The board of Spanish major Repsol has approved the sale of a quarter of its growing renewables business to a consortium of French insurance company Credit Agricole Assurances and Swiss investor Energy Infrastructure Partners (EIP) for €905 million ($963 million).

The sale price implies a valuation of the Spanish oil and gas company’s RE business at €4.38 billion, including debt and minority holdings.

The unit has more than 1.6 gigawatts of installed renewables capacity across Spain, Portugal, the US and Chile, most of it in wind and solar.

“Having reputable partners such as Credit Agricole Assurances and EIP joining us in Repsol Renovables represents a validation of our renewable strategy, supports our ambition to be a key player in the energy transition and fulfils our expectations in this important process,” Repsol chief executive Josu Jon Imaz said.

“Our target is to reach an installed capacity of 6 GW in 2025 and 20 GW in 2030. As partners, they share our strategic vision to grow in renewables, contribute additional expertise and underscore the value of our growth platform.”

The transaction is expected to close before the end of the year, subject to regulatory approvals.

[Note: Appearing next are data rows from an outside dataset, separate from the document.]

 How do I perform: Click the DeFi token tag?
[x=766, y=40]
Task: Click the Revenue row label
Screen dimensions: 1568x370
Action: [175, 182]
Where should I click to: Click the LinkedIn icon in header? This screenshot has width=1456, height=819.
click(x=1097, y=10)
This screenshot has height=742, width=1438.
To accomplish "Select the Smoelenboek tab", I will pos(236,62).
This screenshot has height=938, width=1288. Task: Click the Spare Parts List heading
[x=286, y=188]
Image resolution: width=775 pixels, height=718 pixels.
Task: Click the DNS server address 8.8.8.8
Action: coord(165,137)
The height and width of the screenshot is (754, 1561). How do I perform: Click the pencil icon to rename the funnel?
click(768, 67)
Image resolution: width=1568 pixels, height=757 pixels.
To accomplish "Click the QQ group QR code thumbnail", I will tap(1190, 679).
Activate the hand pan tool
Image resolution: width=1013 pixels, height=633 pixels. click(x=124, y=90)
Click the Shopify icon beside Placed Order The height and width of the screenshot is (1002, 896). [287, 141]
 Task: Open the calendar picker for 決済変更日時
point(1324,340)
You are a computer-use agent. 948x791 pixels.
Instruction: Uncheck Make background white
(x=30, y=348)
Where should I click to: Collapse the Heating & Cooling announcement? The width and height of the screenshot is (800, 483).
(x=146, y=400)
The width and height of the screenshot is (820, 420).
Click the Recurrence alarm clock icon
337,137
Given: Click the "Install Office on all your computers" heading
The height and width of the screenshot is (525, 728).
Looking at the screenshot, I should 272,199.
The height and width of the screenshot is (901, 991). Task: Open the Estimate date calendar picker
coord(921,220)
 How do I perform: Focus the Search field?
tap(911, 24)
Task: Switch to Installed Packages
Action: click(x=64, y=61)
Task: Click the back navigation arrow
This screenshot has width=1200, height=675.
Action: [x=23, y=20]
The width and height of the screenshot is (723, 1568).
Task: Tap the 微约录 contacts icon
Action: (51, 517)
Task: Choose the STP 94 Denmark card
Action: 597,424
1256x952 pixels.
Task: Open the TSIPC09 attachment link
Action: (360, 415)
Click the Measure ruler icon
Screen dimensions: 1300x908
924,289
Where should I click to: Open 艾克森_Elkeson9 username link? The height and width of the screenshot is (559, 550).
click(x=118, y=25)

Repsol Renovables will continue to be consolidated within the accounts of the Repsol Group.

Among Repsol’s renewables assets is a stake in the 25 megawatt WindFloat floating wind pilot array off Portugal. The company also plans to increase its offshore wind business through an alliance with leading offshore wind developer Orsted.

Repsol also owns majority stakes in major wind energy clusters in Spain, such as the 335 MW Delta 1 in Aragon.

The oil and gas company also owns a majority stake in the 264 MW Valdesolar photovoltaic (PV) array and the 126.6 MW Kappa PV complex, both in south-west Spain.

It is also building the 860 MW Delta 2 wind cluster in Spain, and has a 1.6-plus GW renewables pipeline in operation, construction and development in Chile, in partnership with Ibereolica Renovables.

In the US, Repsol has commissioned a first 62.5 MW solar array at Jicarilla 2 in New Mexico, which is scheduled to double in size, with an attached 20 MW battery storage.

The company last year bought 40% of US developer Hecate Energy, which has a project pipeline of more than 40 GW.

London brokerage Redburn said the transaction implied an equity value of €3.6 billion, viewing debt as off the balance sheet.

“We think the disposal, at a good price, is likely to be viewed positively by the market,” Redburn stated.

The brokerage also noted that it is not yet clear what the proceeds will be used for, given that Repsol's free cash position has improved enormously since the decision to sell off a stake in the renewables division was made.

“The choice is likely between accelerating renewables investments and accelerating shareholder returns. We suspect there is limited scope to materially ramp up organic renewables investment, given Repsol already raised spending levels in this area late last year. This would appear to favour shareholder returns,” the research note said.

EIG to swoop?

Earlier in the week, Repsol was reported to be in early discussions to sell a 25% stake in its oil and gas exploration and production business to Washington DC-based private equity giant EIG Global Energy Partners.

Reuters quoted unnamed sources to describe a deal that is also supposedly aimed at boosting the major’s capacity to make investments in renewables.

Analysts have valued Repsol’s upstream business at between €14 billion and €18 billion.

The Spanish company has already divested stakes in upstream businesses in several countries, including Russian assets earlier this year.

(This article first appeared in Upstream’s sister renewable energy publication Recharge on 10 June 2022.)